Carrard and van der Waal1 commented that the use of auxiliary tests such as biopsy by general dentists is only justified when professionals are properly trained to perform them. Considering the results of this study, where most participants would refer their cases to independent specialists regardless of their level of education, it indicates a lack of self-confidence in their abilities and knowledge. These findings support the need for increased training hours in universities and/or continuing education courses. Such training programs are particularly beneficial for professionals working in remote areas, as is the case in some countries like Brazil. In Spain, professionals who had participated in continuing education courses were almost four times more likely to perform biopsies on suspicious lesions30,31, demonstrating the positive impact of professional updates. Despite the study's limitations, the results suggest a clear need to include oral biopsy clinical skills workshops as a supplementary educational resource for the continuing education of all dental professionals.

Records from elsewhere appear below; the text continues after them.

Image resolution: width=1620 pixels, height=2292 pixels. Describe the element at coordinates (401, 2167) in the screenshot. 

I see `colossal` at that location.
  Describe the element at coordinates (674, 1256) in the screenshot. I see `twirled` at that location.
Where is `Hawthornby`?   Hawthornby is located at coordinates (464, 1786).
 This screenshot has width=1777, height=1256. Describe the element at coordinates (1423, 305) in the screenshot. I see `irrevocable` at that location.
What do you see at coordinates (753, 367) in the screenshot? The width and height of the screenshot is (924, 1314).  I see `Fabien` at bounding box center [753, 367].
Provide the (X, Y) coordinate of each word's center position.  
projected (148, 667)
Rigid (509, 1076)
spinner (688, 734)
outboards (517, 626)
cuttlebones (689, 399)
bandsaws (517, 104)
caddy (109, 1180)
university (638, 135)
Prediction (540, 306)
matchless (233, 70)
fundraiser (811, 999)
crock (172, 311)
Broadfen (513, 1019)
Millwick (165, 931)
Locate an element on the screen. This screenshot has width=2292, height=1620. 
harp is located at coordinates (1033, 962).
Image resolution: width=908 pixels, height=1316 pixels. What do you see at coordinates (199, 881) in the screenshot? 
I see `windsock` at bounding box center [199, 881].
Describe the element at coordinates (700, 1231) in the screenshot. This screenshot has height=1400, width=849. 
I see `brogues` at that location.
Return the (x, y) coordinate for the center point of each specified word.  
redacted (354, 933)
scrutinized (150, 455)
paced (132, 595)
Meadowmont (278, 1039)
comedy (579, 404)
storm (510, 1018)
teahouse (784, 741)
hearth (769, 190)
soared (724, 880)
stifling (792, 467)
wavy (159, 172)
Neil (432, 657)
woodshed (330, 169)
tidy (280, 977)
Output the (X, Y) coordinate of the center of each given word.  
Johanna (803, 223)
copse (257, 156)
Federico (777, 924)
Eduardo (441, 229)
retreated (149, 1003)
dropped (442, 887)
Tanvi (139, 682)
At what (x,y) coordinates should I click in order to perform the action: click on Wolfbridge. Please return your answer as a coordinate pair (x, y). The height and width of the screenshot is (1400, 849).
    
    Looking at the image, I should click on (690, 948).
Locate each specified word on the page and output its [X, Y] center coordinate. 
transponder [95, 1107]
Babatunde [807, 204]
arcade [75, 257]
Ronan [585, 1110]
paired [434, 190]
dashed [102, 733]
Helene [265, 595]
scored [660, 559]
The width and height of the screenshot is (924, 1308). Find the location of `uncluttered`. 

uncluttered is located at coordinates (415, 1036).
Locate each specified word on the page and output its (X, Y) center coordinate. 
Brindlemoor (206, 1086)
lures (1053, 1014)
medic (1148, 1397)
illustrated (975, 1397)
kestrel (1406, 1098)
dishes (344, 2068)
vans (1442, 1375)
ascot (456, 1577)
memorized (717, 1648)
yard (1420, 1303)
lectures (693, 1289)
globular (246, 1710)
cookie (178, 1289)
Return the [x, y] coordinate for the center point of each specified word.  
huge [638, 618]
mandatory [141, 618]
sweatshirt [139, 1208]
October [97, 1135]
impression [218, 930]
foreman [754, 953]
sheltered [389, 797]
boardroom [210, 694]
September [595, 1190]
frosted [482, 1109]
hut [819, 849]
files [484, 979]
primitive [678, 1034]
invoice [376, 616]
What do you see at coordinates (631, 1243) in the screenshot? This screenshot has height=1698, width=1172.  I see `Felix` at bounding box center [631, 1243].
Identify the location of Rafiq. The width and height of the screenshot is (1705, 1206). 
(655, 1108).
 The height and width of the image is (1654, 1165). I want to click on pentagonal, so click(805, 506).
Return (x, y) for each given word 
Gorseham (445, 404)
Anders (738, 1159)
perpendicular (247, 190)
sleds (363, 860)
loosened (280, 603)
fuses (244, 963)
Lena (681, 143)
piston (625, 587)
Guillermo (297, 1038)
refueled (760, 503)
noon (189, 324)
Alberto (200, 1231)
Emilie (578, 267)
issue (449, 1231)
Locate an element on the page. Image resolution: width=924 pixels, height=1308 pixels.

According to the results of Mazur et al.5, further studies are needed to explore the role of technique-based image analysis to identify a non-invasive early detection method. There are very promising results with artificial intelligence already being applied in the medical area32. However, to date, there is no technique based on the evaluation of oral images that can replace biopsy, which remains the gold standard in the diagnosis of malignant lesions.

Limitations

It is important to acknowledge that the results obtained through the application of questionnaires have certain limitations19,23,25,33. In this study, participants' responses may have been influenced by the context of participating in a continuing education course for an oral squamous cell carcinoma (OSCC) prevention campaign. As attendees of such courses are generally more informed about the subject, the findings generated may be overestimated and may not reflect the actual clinical practice of general dentists. Another limitation of this study is that we did not assess the dentists based on their specific specialties within the field of dentistry. This could have affected the variation in answers, as different specialties have varying levels of involvement in surgical procedures.

Conclusion

The findings of this study highlight the limitations in the educational preparation of the study population concerning biopsy procedures, oral lesions, and their management. These results underscore the crucial role of continuing education initiatives and the need for changes in academic curricula in response to the current global scenario of oral cancer. It is essential to address these limitations and incorporate comprehensive and specialized training in oral biopsy procedures into dental education programs to ensure that dental professionals are adequately prepared to meet the challenges posed by oral diseases.